As more women in Britain and Australia took up wartime jobs, both societies downgraded the value of their work, though Australia to a much greater extent. Sexist stereotypes, such as the belief that women were only concerned with their looks, persisted in both countries. While British propagandists were eager to fight these stereotypes, Australian propagandists upheld them.

The 1943 British film The Gentle Sex intended to mobilize more women for work in the services and focuses on women in the Auxiliary Territorial Services (ATS), one branch of the women’s services. In the first clip, a male worker believes that the ATS transport drivers are late because they have stopped at the beauty parlor, not knowing they had driven through an entire night to deliver a shipment on time. So, the clip confronts the doubts of people like this man, showing how competent and hard-working women can be. However, it achieves this by making women workers “less feminine,” by showing how they are not concerned with stereotypically feminine activities, like getting their hair styled. In the second clip, one of the ATS women works as a mechanic, dirtying her face and clothing in the process. This further masculinizes the ATS women and shows how they do not care if they lose their femininity.

Though at first glance, the 1943 Australian film “South-West Pacific” may seem similar to The Gentle Sex, the way it depicts the character Gwennie is completely different from the depiction of the ATS workers in The Gentle Sex.

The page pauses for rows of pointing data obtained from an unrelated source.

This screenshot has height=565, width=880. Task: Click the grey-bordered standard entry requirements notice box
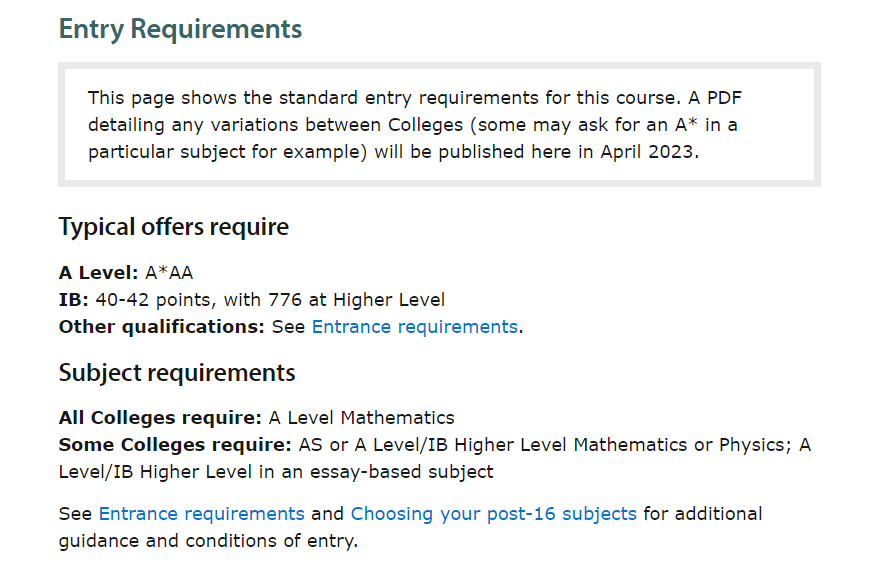click(x=439, y=125)
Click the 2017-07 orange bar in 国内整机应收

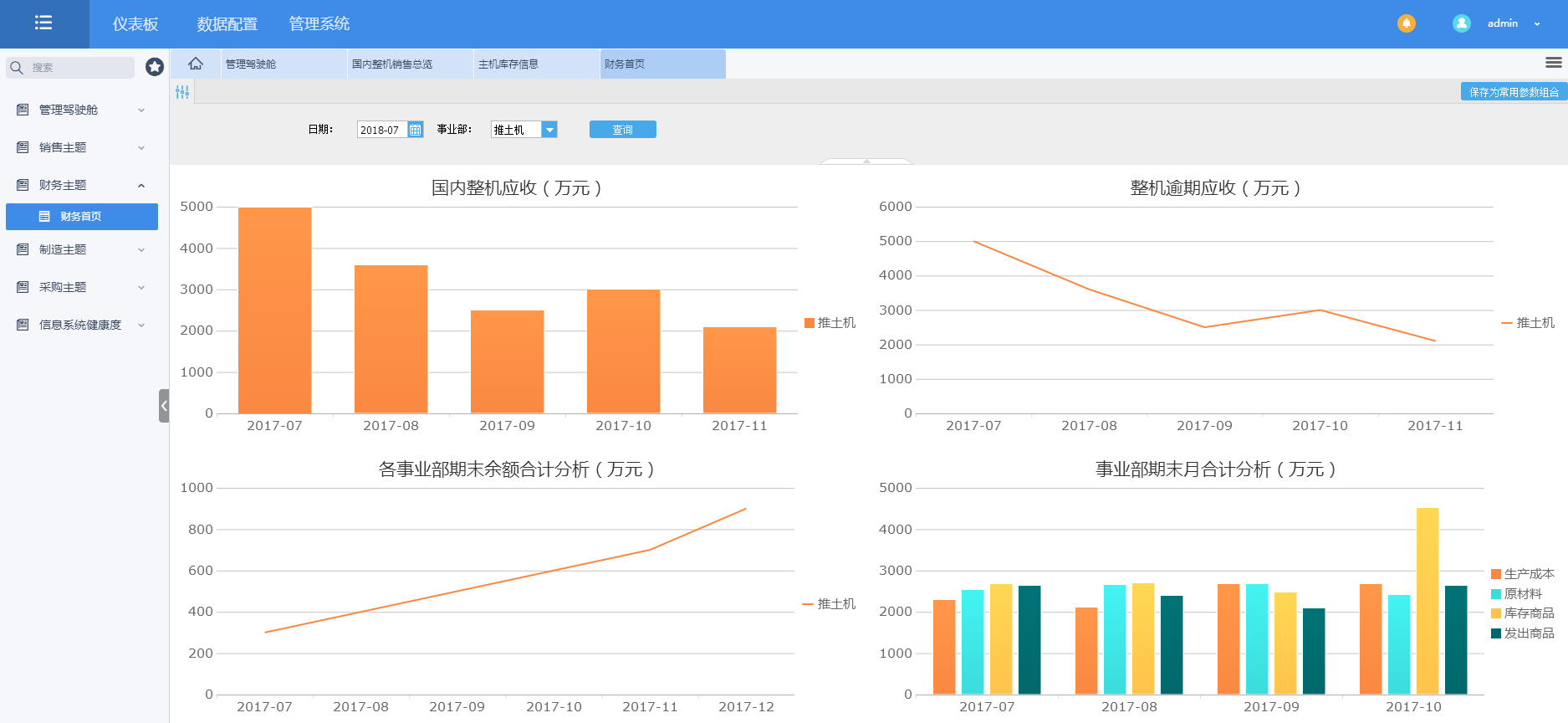point(274,310)
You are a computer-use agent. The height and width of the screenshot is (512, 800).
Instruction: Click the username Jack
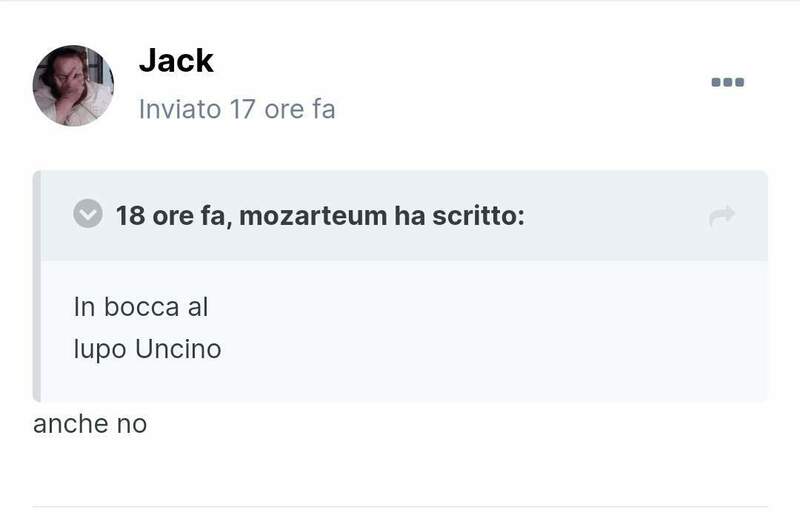click(x=176, y=60)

Gwennie, unlike the ATS women, retains her femininity—wearing feminine clothing and makeup—even after she makes the switch from working in a beauty parlor to working in a factory, from a frivolous and stereotypically feminine job to one that is useful and stereotypically masculine. The film shows the viewer that stereotypical women’s work that does not further the war effort is now irrelevant, while stereotypical men’s work is considered vital. It encourages women to do as Gwennie did, to leave their women’s jobs and find more meaningful, masculine jobs.

How does the way these two films present femininity compare to Millions Like Us and “Australia Marches with Britain?”